Pauvre Francis Drouin (député libéral franco-ontarien)! Un héros l'an dernier quand il accusait ses collègues députés du West Island de mener un «show de boucane» de désinformation linguistique... Un zéro cette année quand il traite de «pleins de marde» et d'extrémistes des chercheurs québécois faisant état, à partir d'études de Statistique Canada, de liens très réels entre la fréquentation de collèges et universités anglaises et l'anglicisation des étudiants.
Dr Jekyll et Mr Hyde? Sans doute pas. Plutôt un député soupe-au-lait qui ne semble pas avoir lu ses dossiers, qui a écouté des témoignages d'une oreille tellement distraite qu'il n'en a pas saisi le sens, a attaqué sans prendre le temps de comprendre, lancé de façon irréfléchie le mot «extrémiste» puis, piqué au vif par la réplique du chercheur, qui lui demandait s'il s'agissait d'un langage «parlementaire», est sorti de ses gonds devant les caméras du Parlement.
Si le député Drouin avait été attentif, il aurait reconnu dans les interventions de MM. Frédéric Lacroix et Nicolas Bourdon des arguments qu'emploient, exactement pour les mêmes motifs, les groupes franco-ontariens depuis plus d'un demi-siècle pour tenter de s'assurer que les jeunes francophones puissent étudier dans des collèges et des universités «par et pour» les francophones. Non, il s'est lancé dans de délirantes diatribes contre le Bloc québécois et le PQ, auxquelles se sont associées avec une ignorance stupéfiante le ministre des Langues officielles Randy Boissonneault et le premier ministre Trudeau.
Je me permets de citer à l'attention de M. Drouin cet extrait d'un mémoire présenté en avril 1970 par l'Association canadienne-française de l'Ontario (ACFO) au Groupe de travail sur le bilinguisme à l'Université d'Ottawa, dans lequel l'association parapluie des Franco-Ontariens réclamait la francisation complète de l'université :
«Pourquoi une minorité, qui a besoin de toutes ses énergies pour survivre et vivre, devrait-elle se payer le luxe d'une université bilingue dont le coût serait peut-être une assimilation lente mais certaine? À moins de posséder intégralement son institution de haut savoir, le groupe francophone fortement minoritaire ne peut absolument pas se développer normalement dans un environnement anglophone où se côtoient deux cultures différentes.

* **Section des données**:
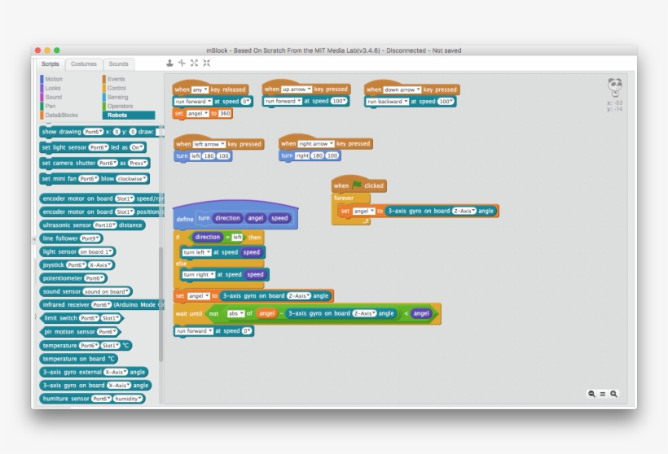This screenshot has height=454, width=668.
Task: Click the grow sprite expand icon
Action: tap(194, 63)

* **Consigne**: Recopiez mot pour mot l'intégralité du texte source.

* **Réponse**:
Pauvre Francis Drouin (député libéral franco-ontarien)! Un héros l'an dernier quand il accusait ses collègues députés du West Island de mener un «show de boucane» de désinformation linguistique... Un zéro cette année quand il traite de «pleins de marde» et d'extrémistes des chercheurs québécois faisant état, à partir d'études de Statistique Canada, de liens très réels entre la fréquentation de collèges et universités anglaises et l'anglicisation des étudiants.
Dr Jekyll et Mr Hyde? Sans doute pas. Plutôt un député soupe-au-lait qui ne semble pas avoir lu ses dossiers, qui a écouté des témoignages d'une oreille tellement distraite qu'il n'en a pas saisi le sens, a attaqué sans prendre le temps de comprendre, lancé de façon irréfléchie le mot «extrémiste» puis, piqué au vif par la réplique du chercheur, qui lui demandait s'il s'agissait d'un langage «parlementaire», est sorti de ses gonds devant les caméras du Parlement.
Si le député Drouin avait été attentif, il aurait reconnu dans les interventions de MM. Frédéric Lacroix et Nicolas Bourdon des arguments qu'emploient, exactement pour les mêmes motifs, les groupes franco-ontariens depuis plus d'un demi-siècle pour tenter de s'assurer que les jeunes francophones puissent étudier dans des collèges et des universités «par et pour» les francophones. Non, il s'est lancé dans de délirantes diatribes contre le Bloc québécois et le PQ, auxquelles se sont associées avec une ignorance stupéfiante le ministre des Langues officielles Randy Boissonneault et le premier ministre Trudeau.
Je me permets de citer à l'attention de M. Drouin cet extrait d'un mémoire présenté en avril 1970 par l'Association canadienne-française de l'Ontario (ACFO) au Groupe de travail sur le bilinguisme à l'Université d'Ottawa, dans lequel l'association parapluie des Franco-Ontariens réclamait la francisation complète de l'université :
«Pourquoi une minorité, qui a besoin de toutes ses énergies pour survivre et vivre, devrait-elle se payer le luxe d'une université bilingue dont le coût serait peut-être une assimilation lente mais certaine? À moins de posséder intégralement son institution de haut savoir, le groupe francophone fortement minoritaire ne peut absolument pas se développer normalement dans un environnement anglophone où se côtoient deux cultures différentes.